The ancient imperative that will help us predict the future

By Dr. John C. Hulsman and Lara Palay

By 480 BC, the Pythia of Delphi already amounted to an ancient institution. Commonly known now as the Oracle of Delphi (when in fact the ‘oracles’ were the pronouncements the Pythia dispensed), the Pythia were the senior priestesses at the Temple of Apollo, the Greek God of Prophecy.

The temple, perched precariously (and beautifully, the site is still a wonder to behold) on the slope of Mount Parnassus above the Castalian Spring, had long been the center of the Greek world, going back into the mists of time.

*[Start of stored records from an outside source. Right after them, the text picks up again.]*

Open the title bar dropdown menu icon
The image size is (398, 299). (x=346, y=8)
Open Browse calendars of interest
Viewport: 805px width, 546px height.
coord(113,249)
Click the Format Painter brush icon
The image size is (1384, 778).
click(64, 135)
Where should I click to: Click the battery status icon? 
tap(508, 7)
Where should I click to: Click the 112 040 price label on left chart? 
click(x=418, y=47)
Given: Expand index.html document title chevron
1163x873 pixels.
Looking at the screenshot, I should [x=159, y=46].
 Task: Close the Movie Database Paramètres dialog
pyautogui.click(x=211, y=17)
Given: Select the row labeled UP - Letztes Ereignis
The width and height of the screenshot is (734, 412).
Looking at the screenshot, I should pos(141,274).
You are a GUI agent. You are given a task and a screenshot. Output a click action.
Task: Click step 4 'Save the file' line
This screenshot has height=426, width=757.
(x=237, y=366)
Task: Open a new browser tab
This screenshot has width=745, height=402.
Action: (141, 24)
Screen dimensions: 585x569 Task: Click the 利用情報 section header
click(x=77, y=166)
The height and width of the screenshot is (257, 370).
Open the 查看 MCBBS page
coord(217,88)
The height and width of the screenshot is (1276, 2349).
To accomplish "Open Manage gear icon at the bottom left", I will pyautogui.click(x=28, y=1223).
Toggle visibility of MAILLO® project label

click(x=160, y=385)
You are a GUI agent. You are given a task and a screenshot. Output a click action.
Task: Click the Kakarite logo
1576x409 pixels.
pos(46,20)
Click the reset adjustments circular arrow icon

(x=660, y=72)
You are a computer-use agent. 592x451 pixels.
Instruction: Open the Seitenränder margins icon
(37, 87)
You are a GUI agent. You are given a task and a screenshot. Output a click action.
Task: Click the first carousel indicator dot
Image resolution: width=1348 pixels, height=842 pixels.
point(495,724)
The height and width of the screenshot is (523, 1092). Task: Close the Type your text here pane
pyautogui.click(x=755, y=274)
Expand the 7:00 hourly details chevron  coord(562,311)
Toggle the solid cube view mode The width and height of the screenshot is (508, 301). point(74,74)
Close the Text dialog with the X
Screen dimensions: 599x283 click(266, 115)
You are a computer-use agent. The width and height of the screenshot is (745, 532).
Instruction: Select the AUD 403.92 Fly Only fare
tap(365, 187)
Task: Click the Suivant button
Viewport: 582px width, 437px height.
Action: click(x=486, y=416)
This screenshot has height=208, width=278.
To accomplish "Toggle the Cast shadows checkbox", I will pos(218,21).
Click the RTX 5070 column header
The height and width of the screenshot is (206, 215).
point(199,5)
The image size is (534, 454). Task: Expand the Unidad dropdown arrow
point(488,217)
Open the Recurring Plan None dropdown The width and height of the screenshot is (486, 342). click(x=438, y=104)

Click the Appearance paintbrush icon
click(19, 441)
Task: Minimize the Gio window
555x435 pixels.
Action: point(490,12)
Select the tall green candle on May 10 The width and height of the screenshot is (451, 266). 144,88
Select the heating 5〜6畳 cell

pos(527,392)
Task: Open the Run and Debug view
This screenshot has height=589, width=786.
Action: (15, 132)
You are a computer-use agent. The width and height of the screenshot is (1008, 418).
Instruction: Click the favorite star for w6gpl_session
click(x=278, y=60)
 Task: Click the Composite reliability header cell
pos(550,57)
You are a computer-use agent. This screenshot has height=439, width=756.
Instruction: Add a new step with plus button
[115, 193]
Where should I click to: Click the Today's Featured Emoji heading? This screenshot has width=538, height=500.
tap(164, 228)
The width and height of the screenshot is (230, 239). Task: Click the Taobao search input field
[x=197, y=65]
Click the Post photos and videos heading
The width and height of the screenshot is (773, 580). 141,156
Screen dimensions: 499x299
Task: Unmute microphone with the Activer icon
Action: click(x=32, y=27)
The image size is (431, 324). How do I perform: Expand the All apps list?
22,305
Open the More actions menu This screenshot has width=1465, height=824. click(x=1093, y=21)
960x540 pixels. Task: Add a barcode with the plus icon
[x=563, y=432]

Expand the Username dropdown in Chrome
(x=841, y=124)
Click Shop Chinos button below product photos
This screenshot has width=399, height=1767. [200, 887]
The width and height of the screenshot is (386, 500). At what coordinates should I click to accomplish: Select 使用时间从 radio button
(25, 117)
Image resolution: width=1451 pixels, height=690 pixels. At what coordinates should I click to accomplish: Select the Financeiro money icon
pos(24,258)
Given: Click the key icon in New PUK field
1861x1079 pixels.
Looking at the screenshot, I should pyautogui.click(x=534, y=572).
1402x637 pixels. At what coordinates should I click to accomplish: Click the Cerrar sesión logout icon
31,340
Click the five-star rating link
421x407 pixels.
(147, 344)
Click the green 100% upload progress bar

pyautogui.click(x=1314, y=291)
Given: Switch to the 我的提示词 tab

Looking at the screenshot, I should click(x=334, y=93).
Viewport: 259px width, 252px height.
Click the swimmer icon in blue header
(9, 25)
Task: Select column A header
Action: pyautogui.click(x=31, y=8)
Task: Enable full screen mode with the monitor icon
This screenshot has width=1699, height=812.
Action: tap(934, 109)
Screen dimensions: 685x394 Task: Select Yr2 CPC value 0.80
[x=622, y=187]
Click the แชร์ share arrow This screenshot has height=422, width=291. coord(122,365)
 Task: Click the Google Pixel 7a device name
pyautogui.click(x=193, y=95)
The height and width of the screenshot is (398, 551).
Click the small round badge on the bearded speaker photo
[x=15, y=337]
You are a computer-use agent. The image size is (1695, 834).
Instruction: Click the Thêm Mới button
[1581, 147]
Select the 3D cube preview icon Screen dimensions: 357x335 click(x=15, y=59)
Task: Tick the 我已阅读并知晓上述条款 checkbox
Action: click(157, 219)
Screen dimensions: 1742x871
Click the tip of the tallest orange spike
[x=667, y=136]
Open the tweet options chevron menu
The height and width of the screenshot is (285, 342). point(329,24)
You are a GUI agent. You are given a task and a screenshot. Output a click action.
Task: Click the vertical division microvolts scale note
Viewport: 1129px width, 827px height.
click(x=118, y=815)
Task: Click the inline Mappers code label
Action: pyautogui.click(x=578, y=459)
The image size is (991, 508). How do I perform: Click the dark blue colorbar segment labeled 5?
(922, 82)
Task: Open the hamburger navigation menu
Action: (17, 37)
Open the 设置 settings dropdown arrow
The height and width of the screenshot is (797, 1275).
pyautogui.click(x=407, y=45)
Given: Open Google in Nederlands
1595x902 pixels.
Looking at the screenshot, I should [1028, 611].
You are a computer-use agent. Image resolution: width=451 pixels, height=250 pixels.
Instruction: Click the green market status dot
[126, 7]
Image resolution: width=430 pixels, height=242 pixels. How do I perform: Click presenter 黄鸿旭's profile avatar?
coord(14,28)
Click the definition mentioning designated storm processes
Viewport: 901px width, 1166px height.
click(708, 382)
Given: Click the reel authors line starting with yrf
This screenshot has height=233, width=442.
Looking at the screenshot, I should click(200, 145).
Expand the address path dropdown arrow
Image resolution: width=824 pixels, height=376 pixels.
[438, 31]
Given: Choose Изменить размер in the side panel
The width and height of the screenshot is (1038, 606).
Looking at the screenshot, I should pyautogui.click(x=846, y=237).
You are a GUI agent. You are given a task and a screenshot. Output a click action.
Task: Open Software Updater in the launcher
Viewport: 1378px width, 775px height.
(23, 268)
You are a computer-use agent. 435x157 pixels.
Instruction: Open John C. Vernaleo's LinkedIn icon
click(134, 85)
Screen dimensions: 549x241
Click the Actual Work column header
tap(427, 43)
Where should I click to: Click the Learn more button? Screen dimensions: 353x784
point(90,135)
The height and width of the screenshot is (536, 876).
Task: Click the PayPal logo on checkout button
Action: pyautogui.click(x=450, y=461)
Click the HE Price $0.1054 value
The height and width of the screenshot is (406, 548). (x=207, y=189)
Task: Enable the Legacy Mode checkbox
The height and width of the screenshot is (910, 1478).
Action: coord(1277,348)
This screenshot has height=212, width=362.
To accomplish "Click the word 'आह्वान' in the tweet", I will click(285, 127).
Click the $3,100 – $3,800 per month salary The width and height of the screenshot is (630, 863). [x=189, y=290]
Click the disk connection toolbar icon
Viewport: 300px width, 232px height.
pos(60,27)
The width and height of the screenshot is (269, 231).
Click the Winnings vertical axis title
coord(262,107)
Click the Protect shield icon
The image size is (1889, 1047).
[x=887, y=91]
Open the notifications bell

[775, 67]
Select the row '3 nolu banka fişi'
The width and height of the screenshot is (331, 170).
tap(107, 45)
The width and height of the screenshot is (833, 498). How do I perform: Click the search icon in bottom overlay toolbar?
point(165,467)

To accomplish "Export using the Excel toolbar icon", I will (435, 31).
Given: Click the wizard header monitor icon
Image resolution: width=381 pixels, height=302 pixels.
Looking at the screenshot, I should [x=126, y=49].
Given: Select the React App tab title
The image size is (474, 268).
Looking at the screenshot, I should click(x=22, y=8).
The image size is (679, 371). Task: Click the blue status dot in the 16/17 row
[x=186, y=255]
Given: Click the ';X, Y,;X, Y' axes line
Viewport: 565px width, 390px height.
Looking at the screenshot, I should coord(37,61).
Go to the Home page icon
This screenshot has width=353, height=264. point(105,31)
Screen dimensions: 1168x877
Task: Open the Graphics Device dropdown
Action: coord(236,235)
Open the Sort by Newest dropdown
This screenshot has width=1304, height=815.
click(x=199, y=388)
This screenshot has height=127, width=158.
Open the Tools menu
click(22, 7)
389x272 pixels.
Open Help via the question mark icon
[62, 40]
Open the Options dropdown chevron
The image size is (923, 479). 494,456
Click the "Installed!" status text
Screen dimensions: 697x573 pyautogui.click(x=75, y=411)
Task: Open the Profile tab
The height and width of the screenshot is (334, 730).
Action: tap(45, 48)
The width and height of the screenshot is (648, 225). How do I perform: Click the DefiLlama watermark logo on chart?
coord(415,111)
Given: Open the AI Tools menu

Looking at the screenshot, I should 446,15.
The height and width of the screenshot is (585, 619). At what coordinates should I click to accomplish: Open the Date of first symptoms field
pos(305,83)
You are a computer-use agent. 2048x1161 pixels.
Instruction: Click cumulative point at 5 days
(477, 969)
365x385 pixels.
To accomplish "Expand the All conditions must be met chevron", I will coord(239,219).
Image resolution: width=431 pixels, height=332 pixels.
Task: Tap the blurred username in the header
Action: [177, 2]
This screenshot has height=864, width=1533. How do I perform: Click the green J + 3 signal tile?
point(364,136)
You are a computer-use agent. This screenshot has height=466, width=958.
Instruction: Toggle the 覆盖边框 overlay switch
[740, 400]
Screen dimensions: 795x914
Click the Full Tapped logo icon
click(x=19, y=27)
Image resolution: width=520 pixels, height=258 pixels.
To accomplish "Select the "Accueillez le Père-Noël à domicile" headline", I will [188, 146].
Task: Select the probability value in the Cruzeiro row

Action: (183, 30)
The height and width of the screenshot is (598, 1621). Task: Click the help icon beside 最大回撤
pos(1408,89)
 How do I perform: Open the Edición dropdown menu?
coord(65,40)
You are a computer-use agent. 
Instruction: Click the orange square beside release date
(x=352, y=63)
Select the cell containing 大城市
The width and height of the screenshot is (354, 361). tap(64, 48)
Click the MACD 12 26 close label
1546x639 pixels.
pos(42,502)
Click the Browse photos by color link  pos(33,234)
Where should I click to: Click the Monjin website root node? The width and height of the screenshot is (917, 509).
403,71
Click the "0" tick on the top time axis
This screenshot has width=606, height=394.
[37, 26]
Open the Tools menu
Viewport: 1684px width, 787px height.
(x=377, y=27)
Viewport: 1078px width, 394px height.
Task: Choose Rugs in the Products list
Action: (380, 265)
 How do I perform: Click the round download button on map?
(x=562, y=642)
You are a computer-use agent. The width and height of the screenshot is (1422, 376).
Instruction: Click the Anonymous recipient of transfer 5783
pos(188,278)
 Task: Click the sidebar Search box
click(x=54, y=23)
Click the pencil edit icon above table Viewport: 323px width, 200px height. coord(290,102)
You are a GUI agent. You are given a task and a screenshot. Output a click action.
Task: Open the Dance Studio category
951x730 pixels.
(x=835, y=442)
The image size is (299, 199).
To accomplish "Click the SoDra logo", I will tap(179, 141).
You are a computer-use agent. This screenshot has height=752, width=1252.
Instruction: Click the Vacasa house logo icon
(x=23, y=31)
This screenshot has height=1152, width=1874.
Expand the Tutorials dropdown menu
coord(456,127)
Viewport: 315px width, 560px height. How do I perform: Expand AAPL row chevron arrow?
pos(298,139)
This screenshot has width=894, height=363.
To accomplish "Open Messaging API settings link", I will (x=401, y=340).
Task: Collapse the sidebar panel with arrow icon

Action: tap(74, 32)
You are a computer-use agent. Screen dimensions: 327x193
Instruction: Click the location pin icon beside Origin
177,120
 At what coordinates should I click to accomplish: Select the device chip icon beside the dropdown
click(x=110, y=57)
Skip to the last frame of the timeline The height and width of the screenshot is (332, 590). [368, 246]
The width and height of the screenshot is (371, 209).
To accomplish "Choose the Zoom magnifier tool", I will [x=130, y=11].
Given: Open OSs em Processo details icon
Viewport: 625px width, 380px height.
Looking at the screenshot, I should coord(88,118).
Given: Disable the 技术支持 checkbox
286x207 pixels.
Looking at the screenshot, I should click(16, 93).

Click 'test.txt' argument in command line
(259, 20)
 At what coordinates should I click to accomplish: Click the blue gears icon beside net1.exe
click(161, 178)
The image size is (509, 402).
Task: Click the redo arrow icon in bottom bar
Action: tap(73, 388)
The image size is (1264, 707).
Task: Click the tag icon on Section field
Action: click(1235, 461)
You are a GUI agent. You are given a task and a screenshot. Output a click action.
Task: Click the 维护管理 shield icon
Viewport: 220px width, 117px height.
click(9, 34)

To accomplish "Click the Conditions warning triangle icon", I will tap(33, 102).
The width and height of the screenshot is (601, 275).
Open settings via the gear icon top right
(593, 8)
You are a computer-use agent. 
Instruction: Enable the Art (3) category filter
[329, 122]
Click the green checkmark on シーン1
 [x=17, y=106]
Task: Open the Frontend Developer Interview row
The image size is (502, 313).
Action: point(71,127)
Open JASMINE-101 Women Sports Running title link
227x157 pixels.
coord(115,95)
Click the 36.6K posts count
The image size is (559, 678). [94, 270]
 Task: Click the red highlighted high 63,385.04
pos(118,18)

The site may well have had religious significance as early as 1400 BC, during the forgotten days of the Mycenaeans, with devotions to Apollo being established in the 8th century BC. Delphi remained a center of worship until 395 AD, meaning that it was in use for at least 1100 years.

During this long period, the Pythia was seen as the most authoritative and important soothsayer in Greece. Pilgrims descended from all over the ancient world to visit the temple and have their questions about the future answered.

Sitting in a small, enclosed chamber at the base of the edifice, the Pythia delivered her oracles in a frenzied state, most probably imbibing the vapours rising from the clefts of Mount Parnassus.

Given the pharmacological basis for the Pythia’s special insights, it is amazing at how good a political risk record the priestesses actually had. Between 535 and 615 of the oracles have survived to the present day, of which more than half are said to be historically accurate. We can name a goodly number of modern political risk firms who would kill for that record.

There is a very simple explanation for the Pythia’s extraordinary success. Carved into the entrance of the temple to Apollo at Delphi, standing watch over the Pythia’s rites since time immemorial, was a simple Greek phrase, ‘Know Thyself’.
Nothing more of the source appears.